Closed larshp closed 1 year ago

larshp commented 2 years ago

in https://github.com/SAP/styleguides/blob/main/clean-abap/CleanABAP.md#check-vs-return

the good example

METHOD read_customizing.
  IF keys IS NOT INITIAL.
    " do whatever needs doing
  ENDIF.
ENDMETHOD.

Might not be super good, especially it introduces nesting, https://twitter.com/JelenaAtLarge/status/1527775392790204416

I typically have code looking like

METHOD read_customizing.
  IF keys IS INITIAL.
    RAISE NEW...
  ENDIF.
    " do whatever needs doing
ENDMETHOD.

in the example it looks like a validation for input?

ceedee666 commented 2 years ago

In my opinion which option to choose depends on the current situation.

ceedee666 commented 2 years ago

Therefore the beginning of the paragraph should also be clarified.

There is no consensus on whether you should use CHECK or RETURN to exit a method if the input doesn't meet expectations.

Sachinart commented 2 years ago

@ceedee666 Either way, keeping a single IF statement in method is not a good practice.

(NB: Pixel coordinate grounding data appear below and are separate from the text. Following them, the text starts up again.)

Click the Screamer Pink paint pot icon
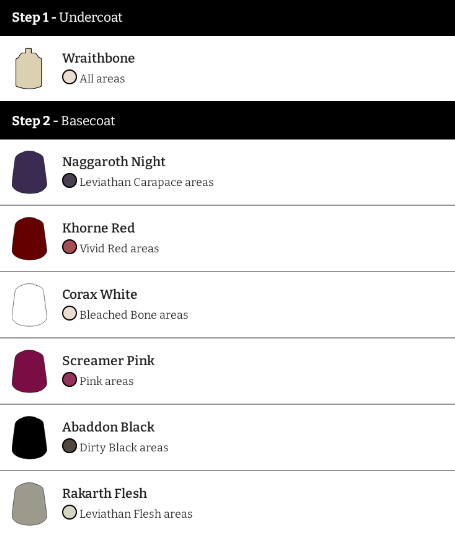The image size is (455, 534). tap(29, 371)
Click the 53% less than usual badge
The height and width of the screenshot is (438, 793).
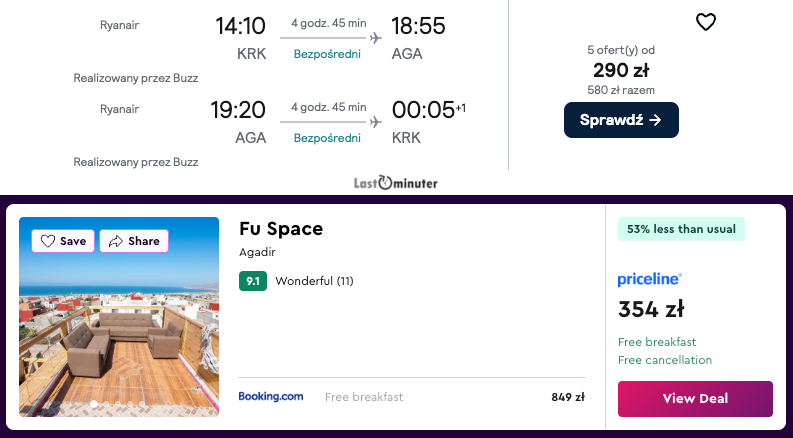681,229
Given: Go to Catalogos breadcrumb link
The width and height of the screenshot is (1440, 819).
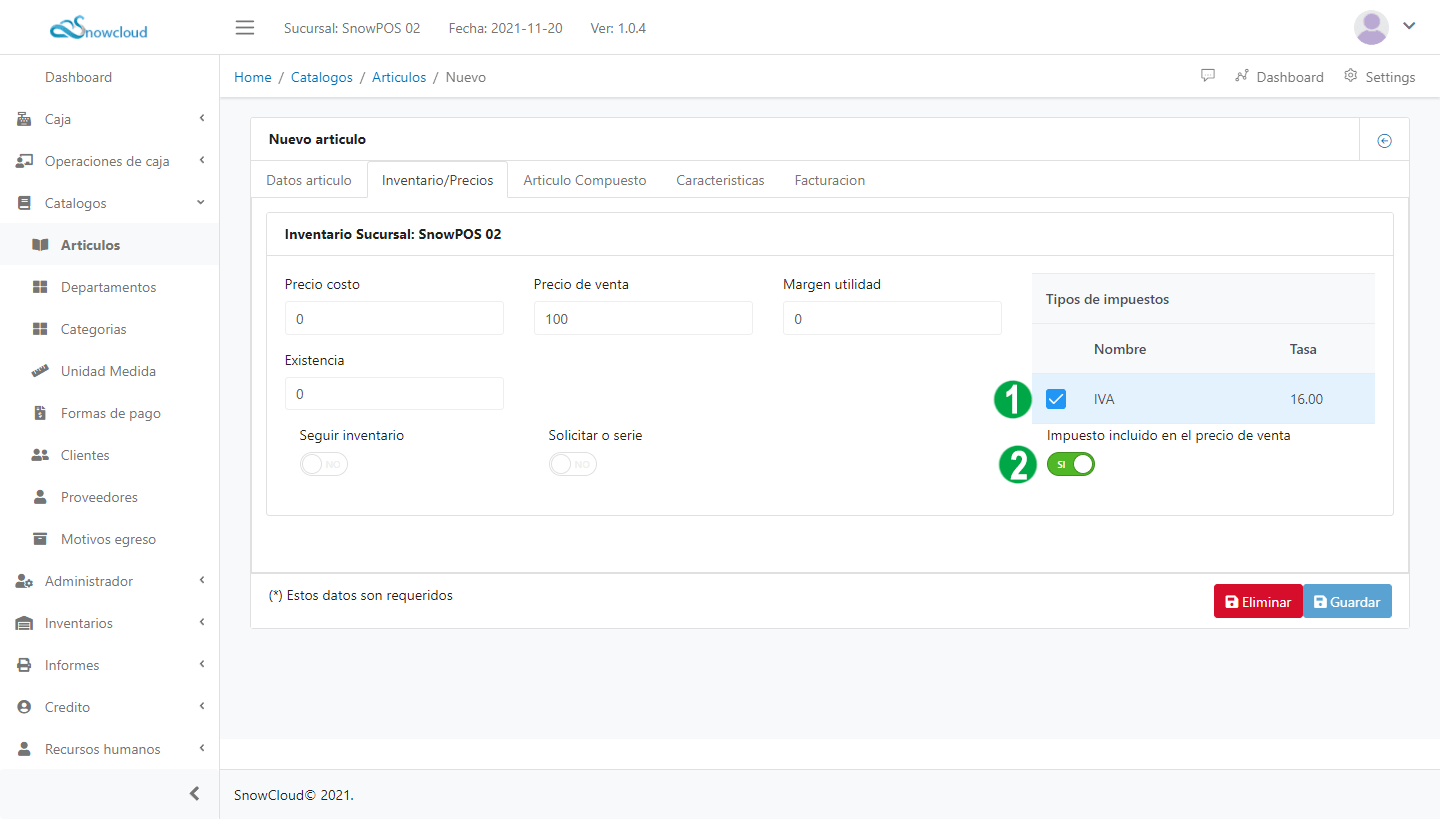Looking at the screenshot, I should click(321, 77).
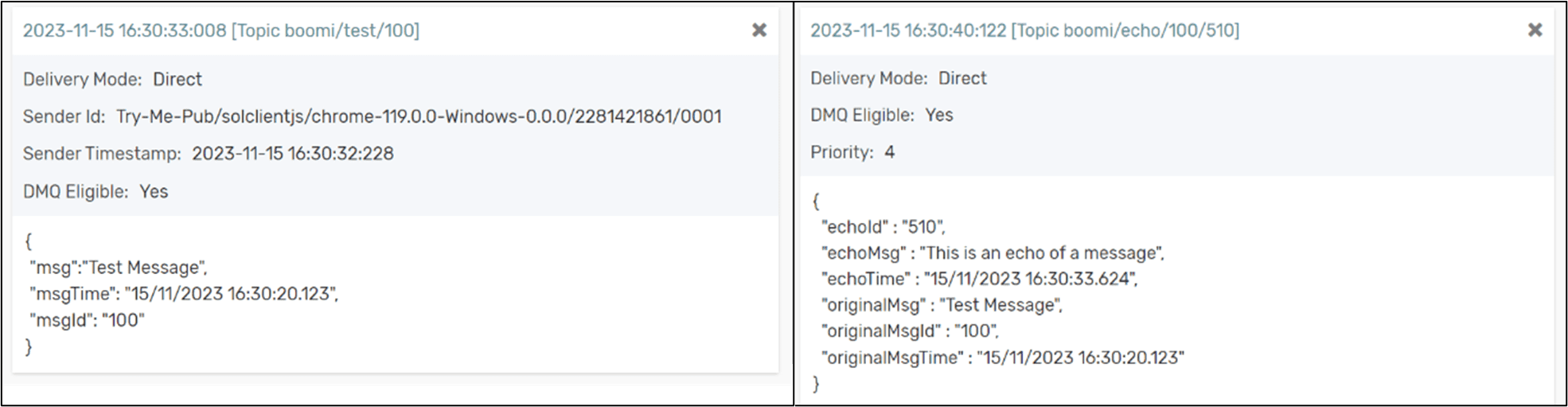Click the msgTime payload line
Image resolution: width=1568 pixels, height=407 pixels.
tap(184, 294)
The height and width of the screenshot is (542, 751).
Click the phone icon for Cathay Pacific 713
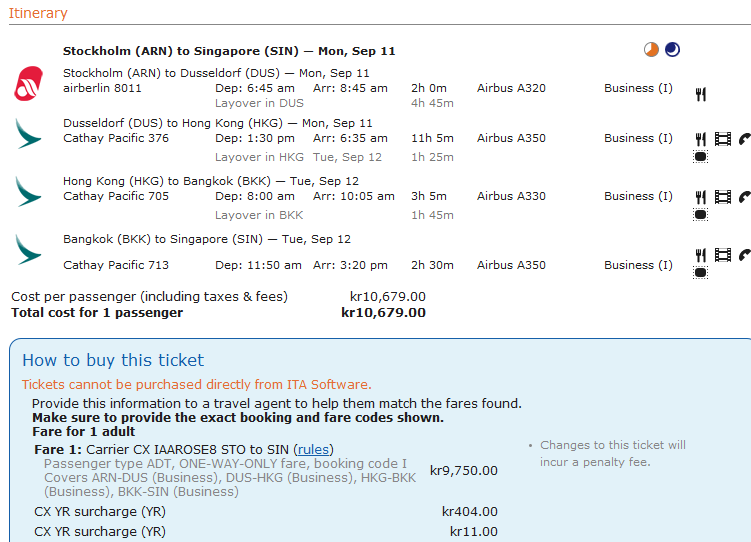(x=744, y=255)
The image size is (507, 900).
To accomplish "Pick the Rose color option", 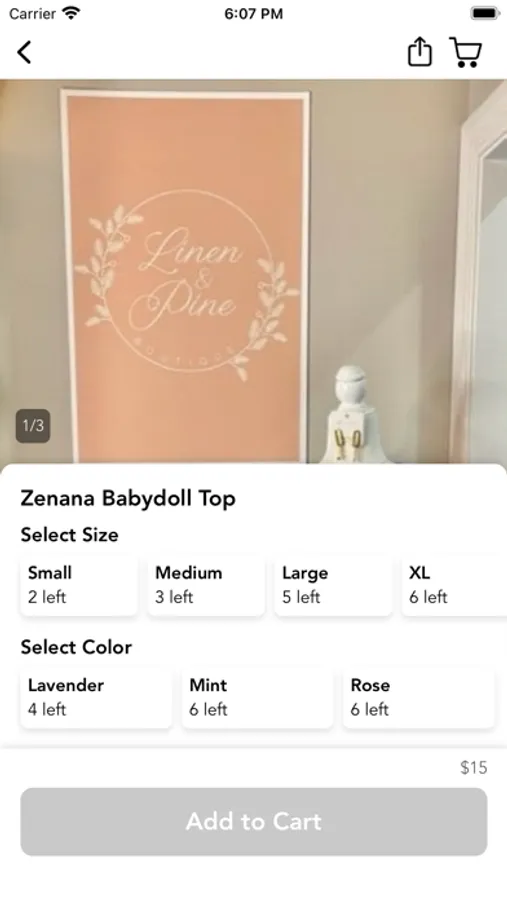I will click(x=419, y=698).
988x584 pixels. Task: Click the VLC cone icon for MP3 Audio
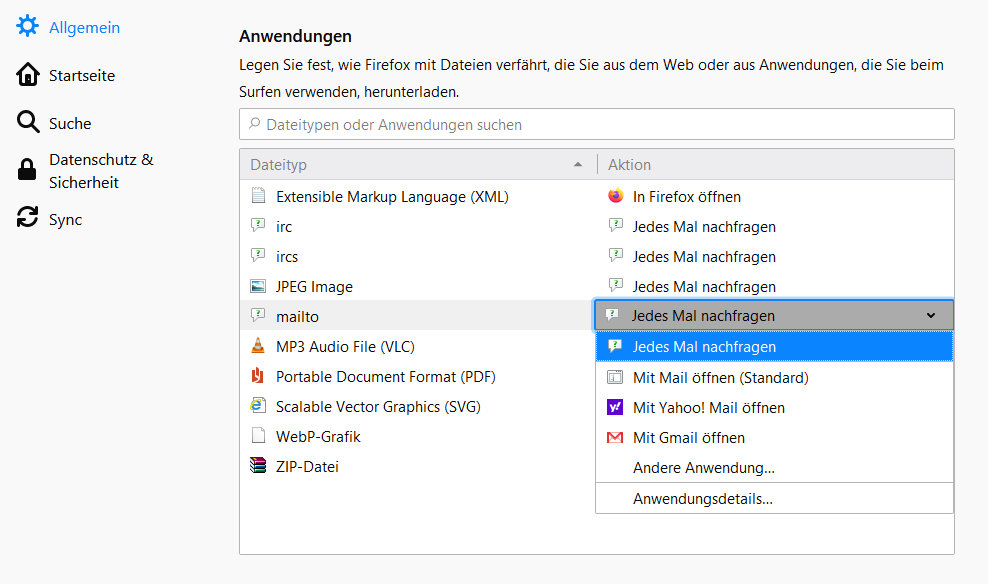[258, 347]
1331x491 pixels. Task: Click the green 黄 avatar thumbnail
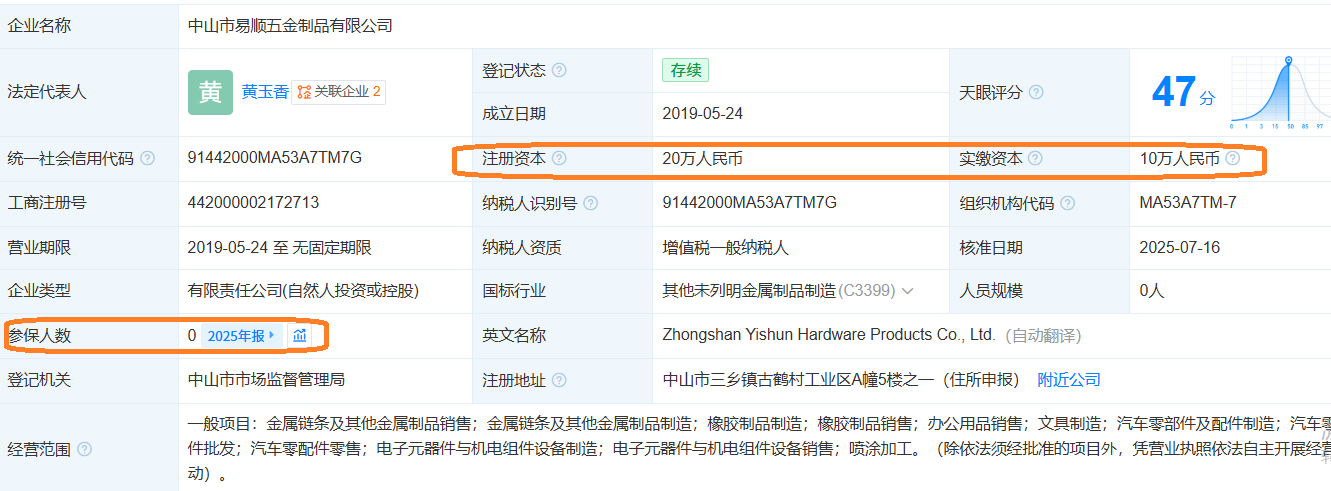click(210, 92)
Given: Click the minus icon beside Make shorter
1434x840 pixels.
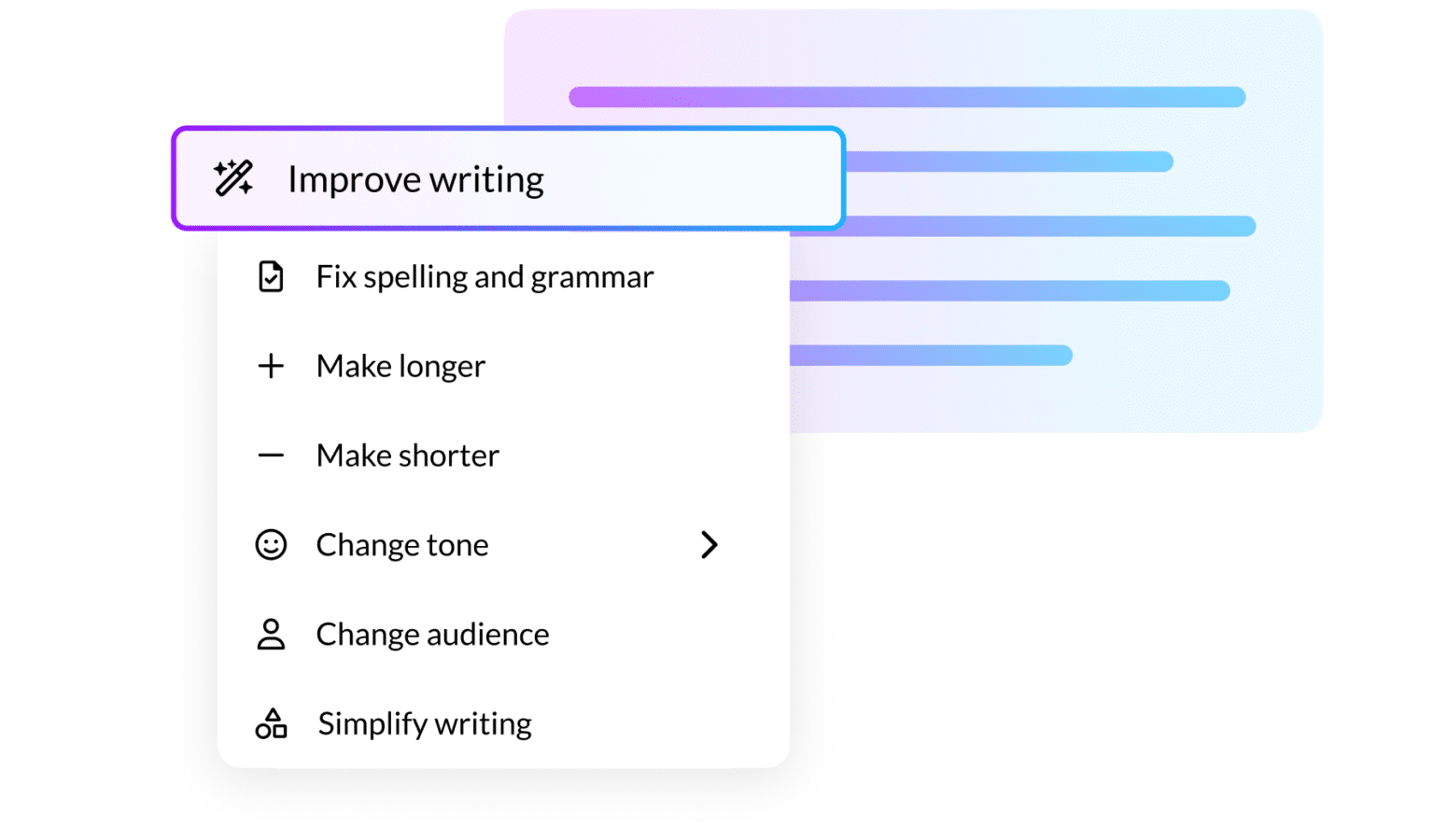Looking at the screenshot, I should pyautogui.click(x=271, y=455).
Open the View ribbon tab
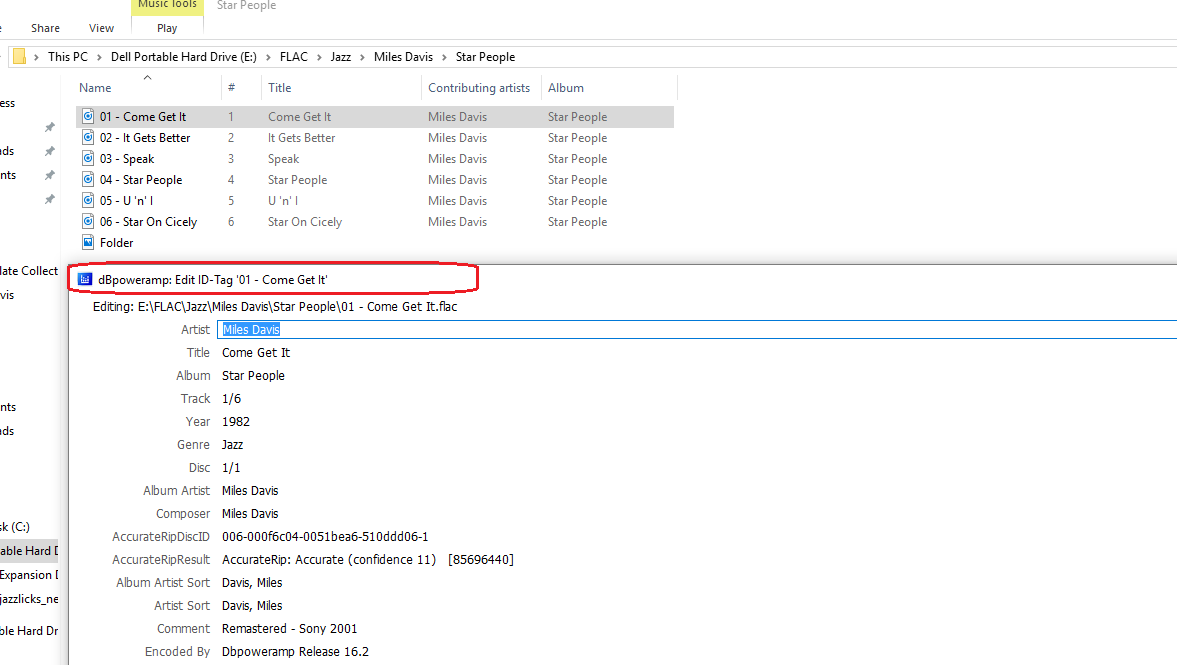 click(x=101, y=28)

And I support @larshp using IF for raising the exception or using CHECK/RETURN statement and the placeholder for the logic when keys are not initial.

Jelena-P commented 2 years ago

Both examples below are valid, which one to use depends on the scenario and specific requirements. This part is not the matter of cleanliness.

METHOD read_customizing.
  IF keys IS INITIAL.
    RAISE NEW...
  ENDIF.
    " do whatever needs doing
ENDMETHOD.

or

METHOD read_document.
  IF keys IS INITIAL.
    RETURN.
  ENDIF.
    " do whatever needs doing
ENDMETHOD.

The main point is the whole method should never be wrapped in IF... ENDIF. That's anti-clean. :)

pokrakam commented 2 years ago

If it really shouldn't happen (e.g. only through programmer error), then I'd even go as far as assert

There's another related (anti?)pattern:

if <someCondition>. 
  do stuff. 
  do things.
  ...
  more code.
  ...
else.
  raise exception ...
endif.

IMHO it is cleaner to invert the condition and do

if <notSomeCondition>. 
  raise exception ...
endif.
do stuff, party, whatever.
ruthiel commented 2 years ago

If it really shouldn't happen (e.g. only through programmer error), then I'd even go as far as assert

There's another related (anti?)pattern:

if <someCondition>. 
  do stuff. 
  do things.
  ...
  more code.
  ...
else.
  raise exception ...
endif.

IMHO it is cleaner to invert the condition and do

if <notSomeCondition>. 
  raise exception ...
endif.
do stuff, party, whatever.

I agree with this approach!

Jelena-P commented 2 years ago

That's what I usually do too - put the shortest part of IF / exception first. Much easier to read IMHO.

rdibbern commented 1 year ago

Closed with PR

larshp commented 1 year ago

I think this issue is still relevant, and it is common practice to follow the discussion in issues instead of pull requests

larshp commented 1 year ago

alternatively, I can follow the approach and roll back the changes in #277 with new changes?